The early Martian climate is an enigma: evidence for flowing liquid water on the surface 3-4 Ga is conclusive, but Mars’ orbital distance and the faintness of the young Sun mean that long term warm, wet surface conditions require a massive greenhouse effect. Various solutions have been proposed over the years, but most previous modeling of early Mars warming mechanisms has been limited to simplistic 1D climate models. Here I present recent 3D climate simulations that have shed new light on this problem. We have built a model that includes self-consistent representations of the cycles of both CO2 and H2O for the first time, including a flexible correlated-k scheme for the radiative transfer. Results show that a pure CO2-H2O greenhouse alone is incapable of warming early Mars above global mean temperatures of about 240 K, even when the climate effects of clouds are taken into account.
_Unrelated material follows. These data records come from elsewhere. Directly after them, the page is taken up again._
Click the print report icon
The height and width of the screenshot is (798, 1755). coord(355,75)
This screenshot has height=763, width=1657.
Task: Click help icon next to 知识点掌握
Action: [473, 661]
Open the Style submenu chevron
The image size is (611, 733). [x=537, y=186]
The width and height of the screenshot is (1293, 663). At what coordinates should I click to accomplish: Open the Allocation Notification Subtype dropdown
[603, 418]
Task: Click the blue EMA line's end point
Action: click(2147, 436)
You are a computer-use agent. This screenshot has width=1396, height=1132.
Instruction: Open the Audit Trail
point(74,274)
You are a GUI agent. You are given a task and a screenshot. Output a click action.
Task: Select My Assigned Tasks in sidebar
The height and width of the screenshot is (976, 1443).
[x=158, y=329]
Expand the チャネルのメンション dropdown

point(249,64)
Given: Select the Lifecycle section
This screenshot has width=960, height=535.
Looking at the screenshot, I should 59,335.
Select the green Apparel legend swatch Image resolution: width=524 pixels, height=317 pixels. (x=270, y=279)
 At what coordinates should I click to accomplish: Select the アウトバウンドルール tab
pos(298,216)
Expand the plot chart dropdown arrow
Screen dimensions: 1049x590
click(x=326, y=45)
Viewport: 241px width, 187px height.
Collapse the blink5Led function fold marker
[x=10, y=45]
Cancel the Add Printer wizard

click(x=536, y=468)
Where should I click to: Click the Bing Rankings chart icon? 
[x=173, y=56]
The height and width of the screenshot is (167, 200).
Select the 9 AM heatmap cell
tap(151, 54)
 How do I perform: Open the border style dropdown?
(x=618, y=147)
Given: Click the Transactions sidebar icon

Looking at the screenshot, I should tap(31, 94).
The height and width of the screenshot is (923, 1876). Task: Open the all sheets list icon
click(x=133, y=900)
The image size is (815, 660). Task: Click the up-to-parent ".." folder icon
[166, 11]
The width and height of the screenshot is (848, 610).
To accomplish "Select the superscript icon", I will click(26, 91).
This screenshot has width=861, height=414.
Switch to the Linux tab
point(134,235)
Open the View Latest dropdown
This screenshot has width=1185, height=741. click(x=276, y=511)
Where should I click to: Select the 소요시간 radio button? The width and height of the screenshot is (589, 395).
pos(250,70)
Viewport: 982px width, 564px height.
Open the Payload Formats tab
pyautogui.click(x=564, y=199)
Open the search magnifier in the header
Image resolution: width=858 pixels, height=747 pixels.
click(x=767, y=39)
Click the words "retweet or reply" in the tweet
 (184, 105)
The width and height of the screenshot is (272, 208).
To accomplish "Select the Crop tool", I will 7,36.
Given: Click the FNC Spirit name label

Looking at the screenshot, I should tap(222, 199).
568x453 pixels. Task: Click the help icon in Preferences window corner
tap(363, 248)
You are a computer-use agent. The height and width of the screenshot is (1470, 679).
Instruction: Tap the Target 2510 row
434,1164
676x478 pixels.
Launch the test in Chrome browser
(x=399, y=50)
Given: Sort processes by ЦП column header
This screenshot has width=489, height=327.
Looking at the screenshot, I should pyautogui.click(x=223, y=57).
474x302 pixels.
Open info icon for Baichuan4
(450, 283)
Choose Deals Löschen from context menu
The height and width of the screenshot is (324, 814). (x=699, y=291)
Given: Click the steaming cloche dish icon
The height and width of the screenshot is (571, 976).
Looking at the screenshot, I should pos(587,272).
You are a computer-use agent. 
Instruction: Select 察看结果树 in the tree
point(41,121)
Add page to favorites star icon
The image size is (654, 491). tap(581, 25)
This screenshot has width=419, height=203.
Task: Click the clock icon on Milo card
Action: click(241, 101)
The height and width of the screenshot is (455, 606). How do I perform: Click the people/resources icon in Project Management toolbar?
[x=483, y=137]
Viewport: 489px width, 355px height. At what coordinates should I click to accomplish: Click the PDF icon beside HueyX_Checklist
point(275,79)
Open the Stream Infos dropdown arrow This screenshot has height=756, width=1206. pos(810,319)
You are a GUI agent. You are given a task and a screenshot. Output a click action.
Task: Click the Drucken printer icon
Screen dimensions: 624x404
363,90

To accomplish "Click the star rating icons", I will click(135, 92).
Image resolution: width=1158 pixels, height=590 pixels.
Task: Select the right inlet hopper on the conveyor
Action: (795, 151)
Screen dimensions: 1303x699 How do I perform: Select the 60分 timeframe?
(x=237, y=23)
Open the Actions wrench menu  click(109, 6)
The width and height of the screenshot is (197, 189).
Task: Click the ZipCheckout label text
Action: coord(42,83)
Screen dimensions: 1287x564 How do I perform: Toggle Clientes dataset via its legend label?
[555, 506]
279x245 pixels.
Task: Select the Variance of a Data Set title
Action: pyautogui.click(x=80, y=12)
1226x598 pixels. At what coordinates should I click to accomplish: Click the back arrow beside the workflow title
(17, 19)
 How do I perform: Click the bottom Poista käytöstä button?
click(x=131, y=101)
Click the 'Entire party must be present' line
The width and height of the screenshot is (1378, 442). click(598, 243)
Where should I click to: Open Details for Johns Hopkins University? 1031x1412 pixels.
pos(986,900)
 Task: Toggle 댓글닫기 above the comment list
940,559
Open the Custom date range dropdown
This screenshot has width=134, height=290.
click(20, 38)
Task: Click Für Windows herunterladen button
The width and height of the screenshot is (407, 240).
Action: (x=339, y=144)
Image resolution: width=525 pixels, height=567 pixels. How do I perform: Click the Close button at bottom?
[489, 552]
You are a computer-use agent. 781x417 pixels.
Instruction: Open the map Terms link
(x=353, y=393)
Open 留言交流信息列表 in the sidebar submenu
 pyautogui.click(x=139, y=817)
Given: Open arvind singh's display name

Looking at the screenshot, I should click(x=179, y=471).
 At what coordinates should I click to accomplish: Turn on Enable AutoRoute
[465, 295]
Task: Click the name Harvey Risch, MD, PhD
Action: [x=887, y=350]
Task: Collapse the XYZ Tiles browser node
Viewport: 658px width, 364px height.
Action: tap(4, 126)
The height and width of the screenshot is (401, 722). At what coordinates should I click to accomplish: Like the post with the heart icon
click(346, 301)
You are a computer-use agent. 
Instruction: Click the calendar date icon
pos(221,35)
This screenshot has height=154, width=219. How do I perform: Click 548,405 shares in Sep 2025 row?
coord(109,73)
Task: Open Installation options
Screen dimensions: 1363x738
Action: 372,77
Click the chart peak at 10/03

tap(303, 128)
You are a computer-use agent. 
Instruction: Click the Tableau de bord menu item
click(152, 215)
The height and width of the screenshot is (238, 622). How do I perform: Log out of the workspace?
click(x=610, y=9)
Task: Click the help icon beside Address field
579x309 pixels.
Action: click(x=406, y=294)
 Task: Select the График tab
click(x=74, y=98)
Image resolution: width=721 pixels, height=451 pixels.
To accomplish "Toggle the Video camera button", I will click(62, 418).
Nonetheless, for atmospheric pressures greater than a fraction of a bar, adiabatic cooling causes transport of snow and ice to the valley network regions under a wide range of conditions. Here I show that in combination with episodic warming events, this robust transport mechanism may be able to account for much of the fluvial geology without the need to invoke a long-term warm, wet early Mars. Implications for Gale crater and the probability of Martian life are also discussed.